BeginnerMediate

Not a beginner — Not a comfortable intermediate — and certainly never done

View my projects on GitHub

Mountain Project Webscraping

05 Oct 2019

Trevor Clack


Random user data scraped from mountain project Non-standard libraries needed:

BeautifulSoup	-	pip3 install python3-bs4
pandas		-	sudo apt-get install python-pandas

You can see the notebook and data here on GitHub

Inspiration

Mountain Project has been on my mind recently because I’ve had an idea brewing in my head ever since my Crossfit webscraping project which I made during a 2 week-long break in the middle of my 3 month climbing trip (precisely 1 week before my laptop was stolen). While on the trip I often found myself in areas without internet connection and I got annoyed typing the coordinates of the walls in my Garmin e-trex. (For those not familiar, the Mountain Project app has a “Directions” button so you can navigate to each wall area. It will open it up on your phone’s GPS. The coordinates are saved on the app however, so when I press it, it tries to navigate to the coordinates. I can still see the coordinates though and manually plug them into my actual GPS).

**Extracted entries:**
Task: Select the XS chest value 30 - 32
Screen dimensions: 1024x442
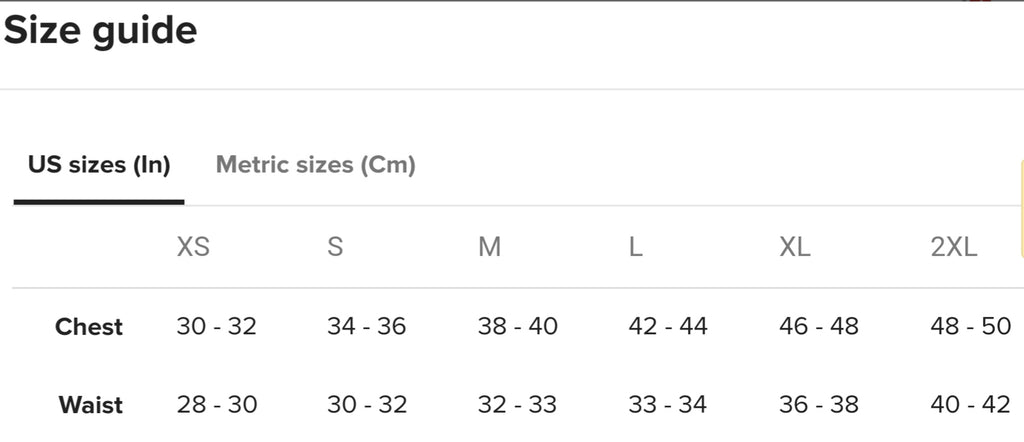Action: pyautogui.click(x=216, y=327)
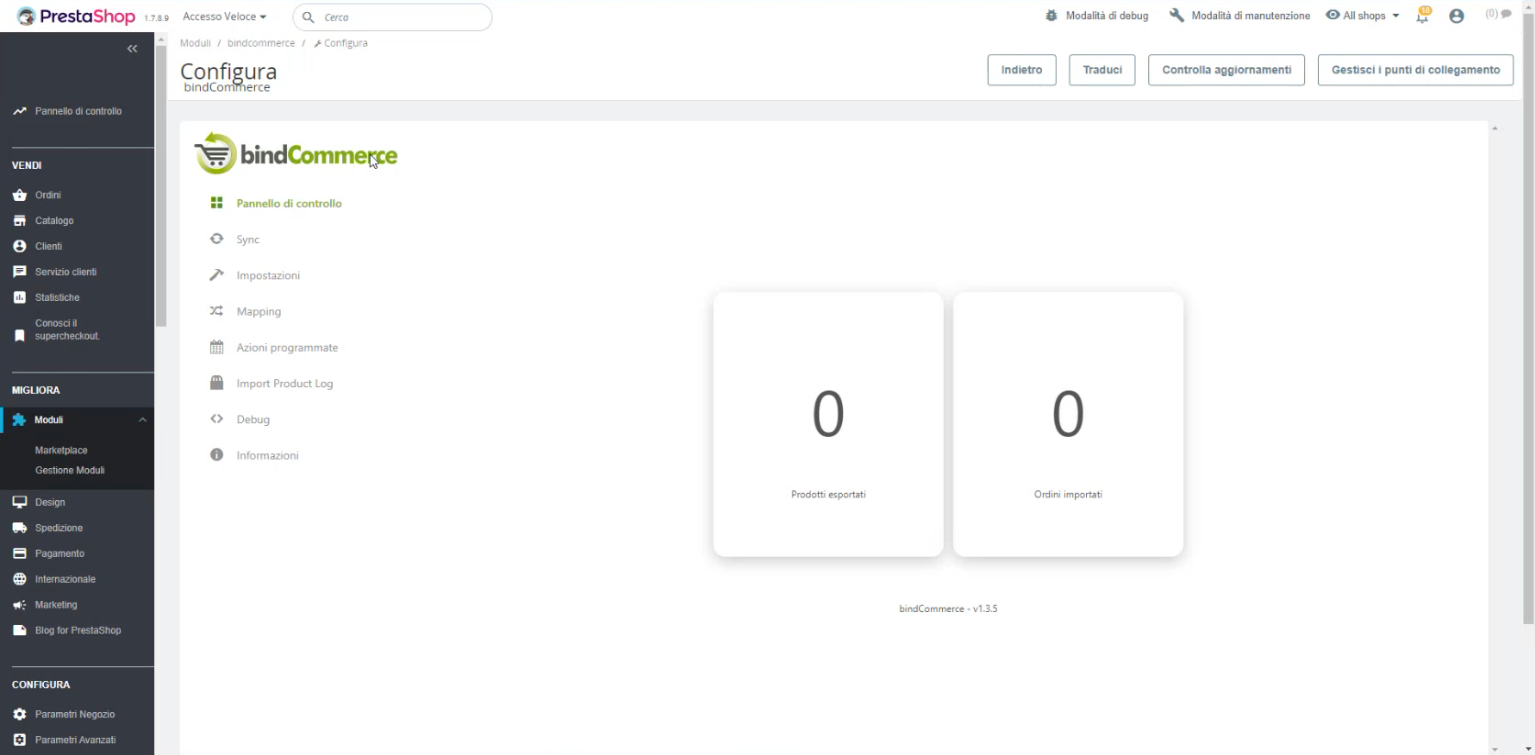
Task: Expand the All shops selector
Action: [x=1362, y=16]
==
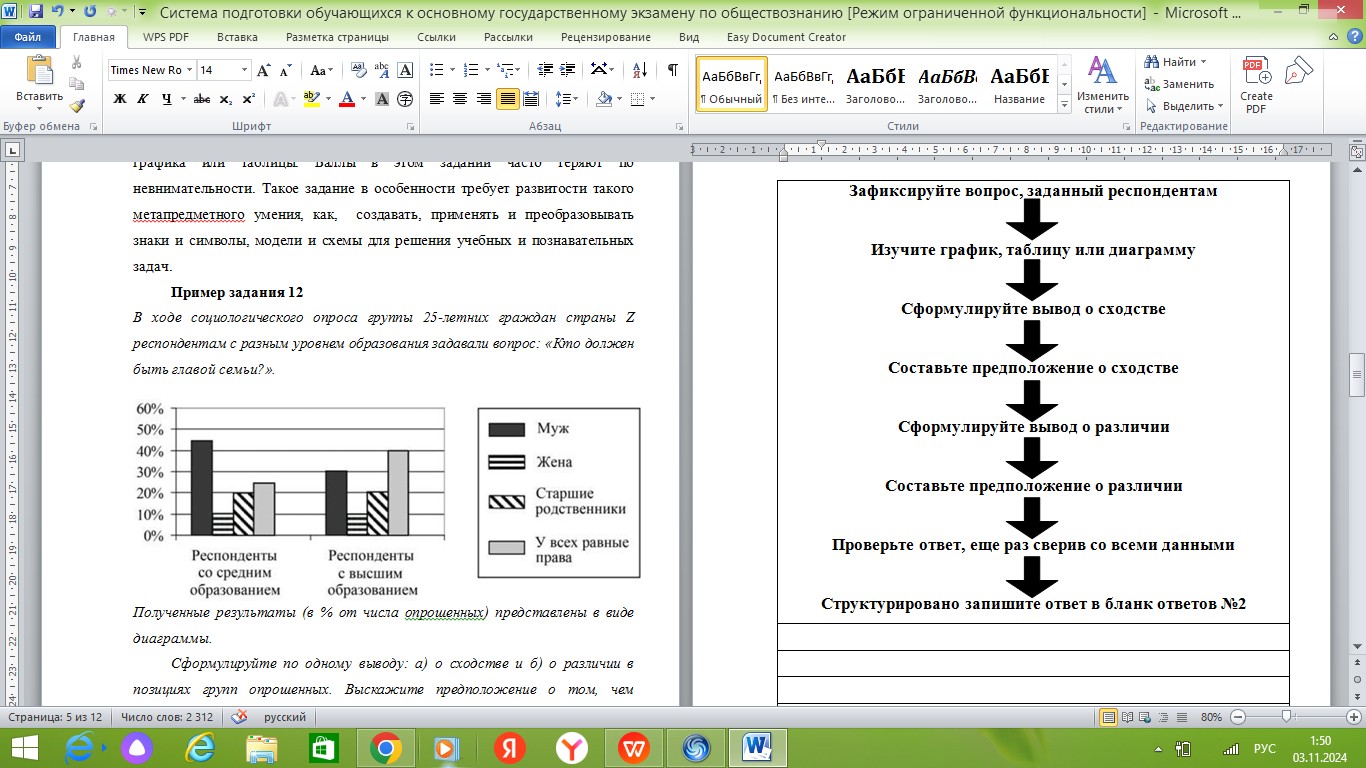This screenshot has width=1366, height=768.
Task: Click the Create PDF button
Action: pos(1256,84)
...
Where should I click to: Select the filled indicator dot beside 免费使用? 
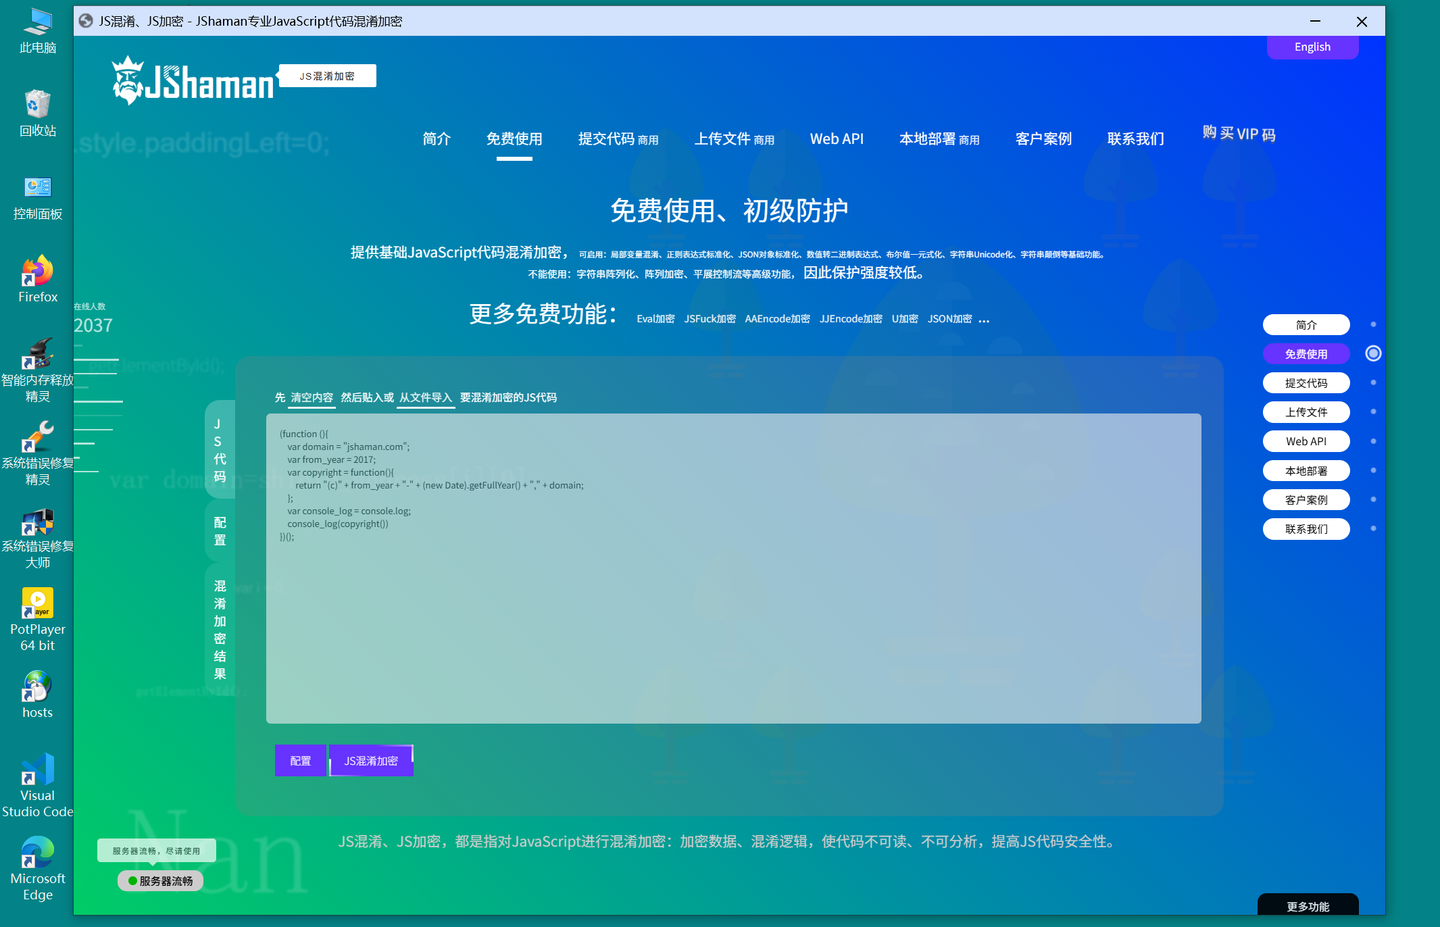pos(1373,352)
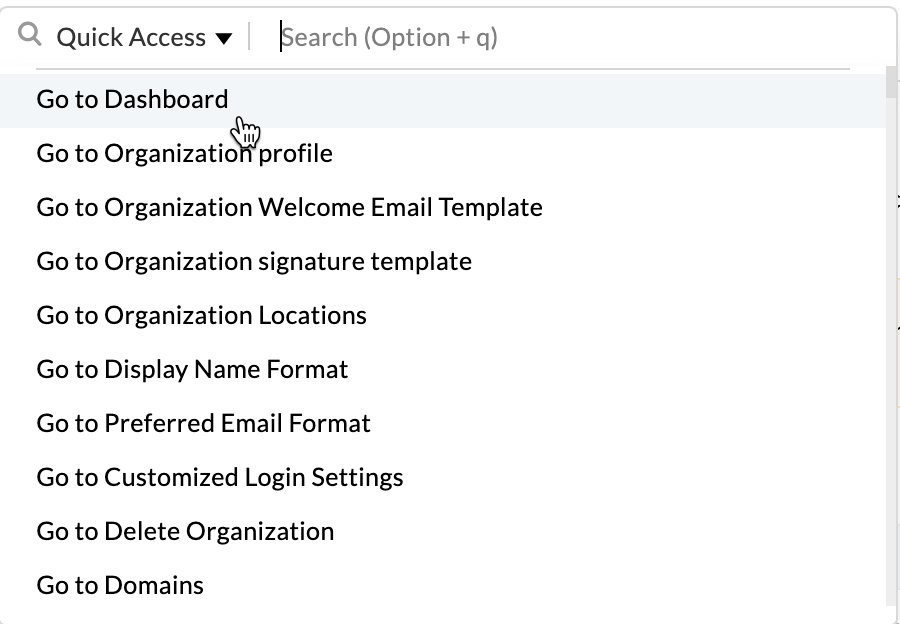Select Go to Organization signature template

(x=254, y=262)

**Set exercise:** Carry on the blog post about scraping Mountain Project from where it stops.

**Answer:**
This unfortunately is not the project, but while working on it, I explored the website and had another idea. Could I scrape user data much like the Crossfit scraper? The answer is yes. With it I did a short analysis of trad climbers vs. sport climbers vs. boulderers which you can read about here. The more interesting part was how the data was scraped and that’s the purpose of this post.

Code Overview

This relies on beautiful soup but only briefly. The actual Mountain Project work doesn’t require it, but I needed to source my search for users with names, so I grabbed the top 600 male and female baby names from 1985 from this site (this is because I assumed a good chunk of climbers who’ve been posting for a while are in or quickly approaching their 30’s … it doesn’t really matter though; people’s names shouldn’t affect their climbing ability)

I looked at the console when searching for a name and observed the query when I chose “show more users”. Copying and pasting this into the browser returns a JSON string with the first 50 users by that name and with that, their user ids. I can formulate the users’ profile page urls and download their route csv summary. Shoutout to my team lead Richmond for pointing out this trick with the console.

I did this entire project in an ipython notebook because it’s easier to see and manipulate the pandas dataframes in real time.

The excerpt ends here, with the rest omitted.